## Supplied text
---------------

9. Manufacturing flexibility
There is no room for rigid production processes in a bespoke manufacturing world. Instead, suppliers have to demonstrate absolute flexibility to accommodate customers’ requirements, says Ambach’s Braithwaite. “The capabilities of Ambach to produce truly bespoke products include the ability to manufacture a variety of island or cookline configurations that can be plug and play, are ready to be connected to an energy optimisation unit and that can include cold cabinets plus large volume units such as pressure bratt pans and kettles,” he says. “Other capabilities include precision laser cutting and shaping of multi-layered one piece tops up to a 6mm thickness.” At its plant in Kaltern, Italy, Ambach has a dedicated area for bespoke assembly, which dovetails nicely with its volume modular production facilities.

---------------

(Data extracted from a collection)
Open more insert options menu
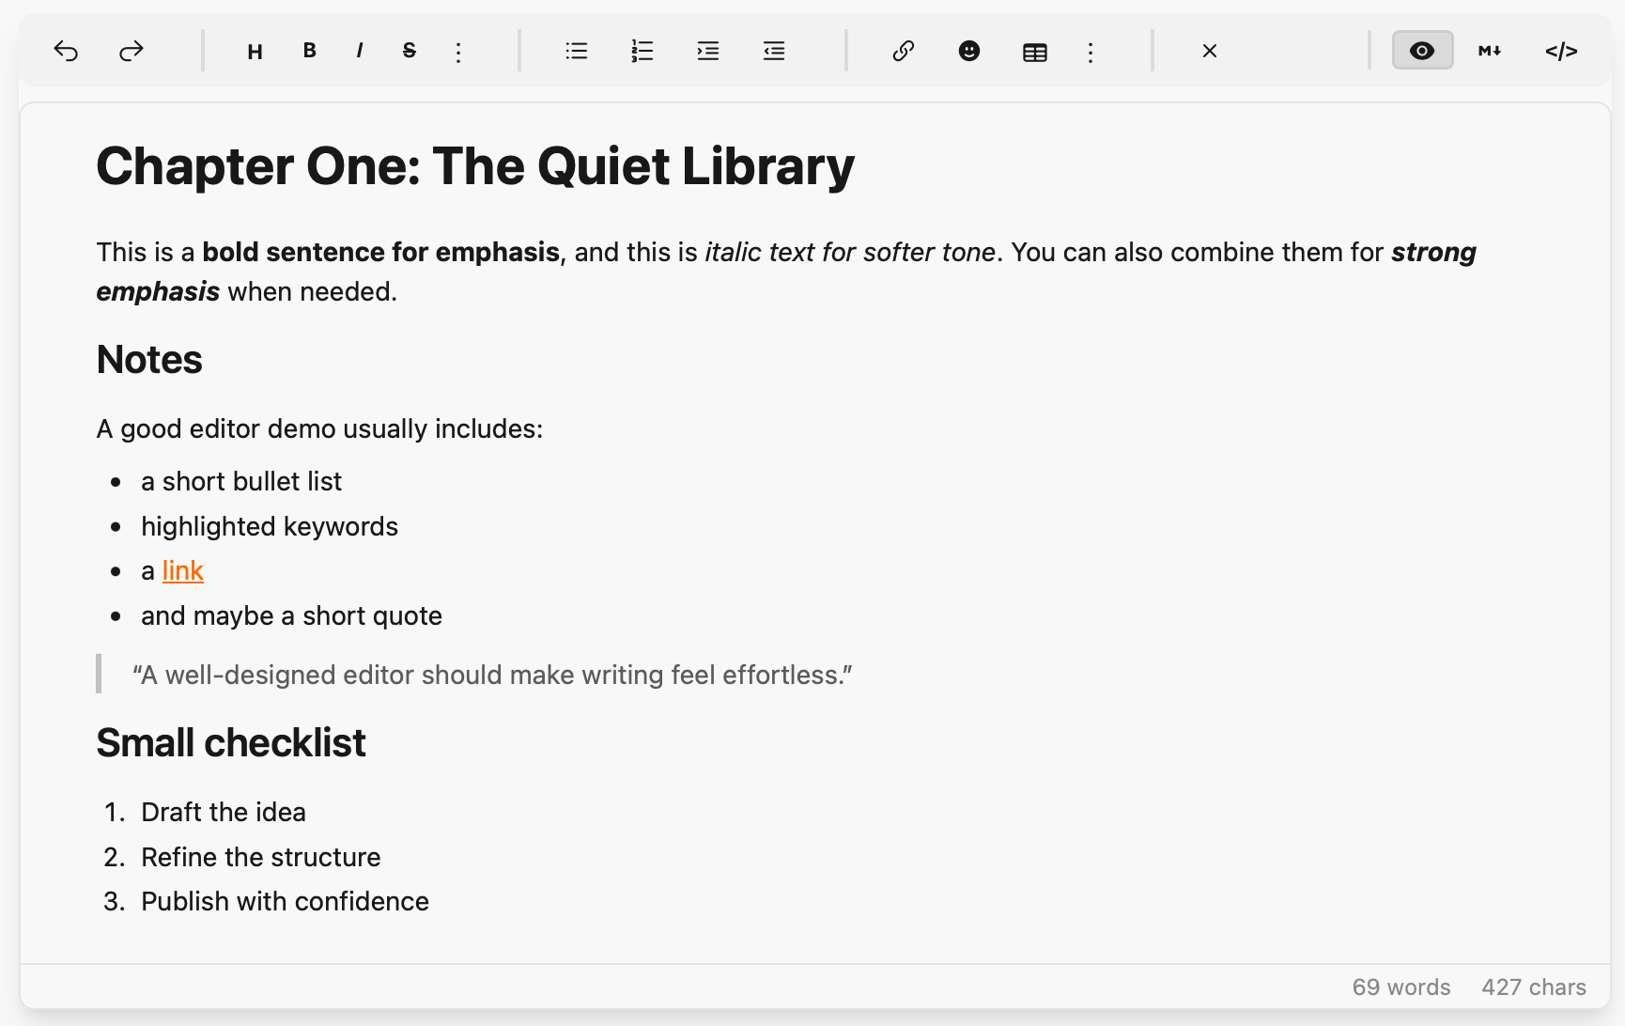 1090,51
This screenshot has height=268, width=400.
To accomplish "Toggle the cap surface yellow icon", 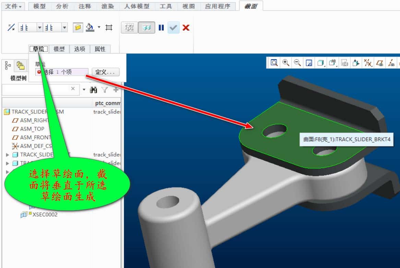I will click(x=78, y=28).
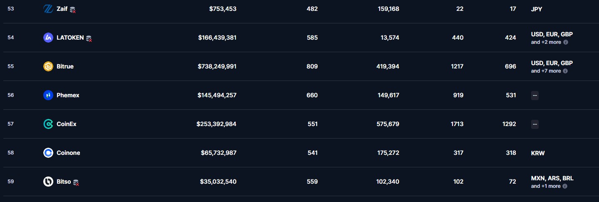
Task: Click the Bitso exchange logo
Action: 48,182
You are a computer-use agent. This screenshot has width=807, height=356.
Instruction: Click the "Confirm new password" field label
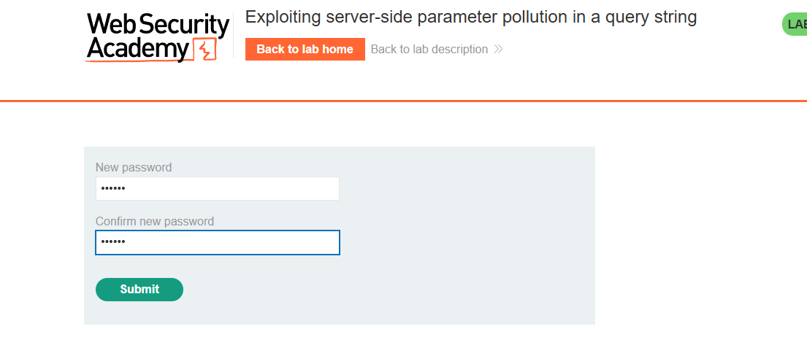tap(155, 222)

---------------

## Prompt A
According to the manufacturing flexibility text, where is the Ambach plant that has a dedicated area for bespoke assembly?
## Prompt B
Summarize the manufacturing flexibility text in two sentences.
## Prompt C
Transcribe the manufacturing flexibility text starting at "9. Manufacturing flexibility" and ending at "modular production facilities.".

## Output A
In Kaltern, Italy.

## Output B
Bespoke manufacturing leaves no room for rigid production processes, so suppliers must show absolute flexibility to meet customers' requirements. Ambach's capabilities include producing varied plug-and-play island or cookline configurations and precision laser cutting of multi-layered one-piece tops up to 6mm thick, and its plant in Kaltern, Italy, has a dedicated area for bespoke assembly.

## Output C
9. Manufacturing flexibility
There is no room for rigid production processes in a bespoke manufacturing world. Instead, suppliers have to demonstrate absolute flexibility to accommodate customers’ requirements, says Ambach’s Braithwaite. “The capabilities of Ambach to produce truly bespoke products include the ability to manufacture a variety of island or cookline configurations that can be plug and play, are ready to be connected to an energy optimisation unit and that can include cold cabinets plus large volume units such as pressure bratt pans and kettles,” he says. “Other capabilities include precision laser cutting and shaping of multi-layered one piece tops up to a 6mm thickness.” At its plant in Kaltern, Italy, Ambach has a dedicated area for bespoke assembly, which dovetails nicely with its volume modular production facilities.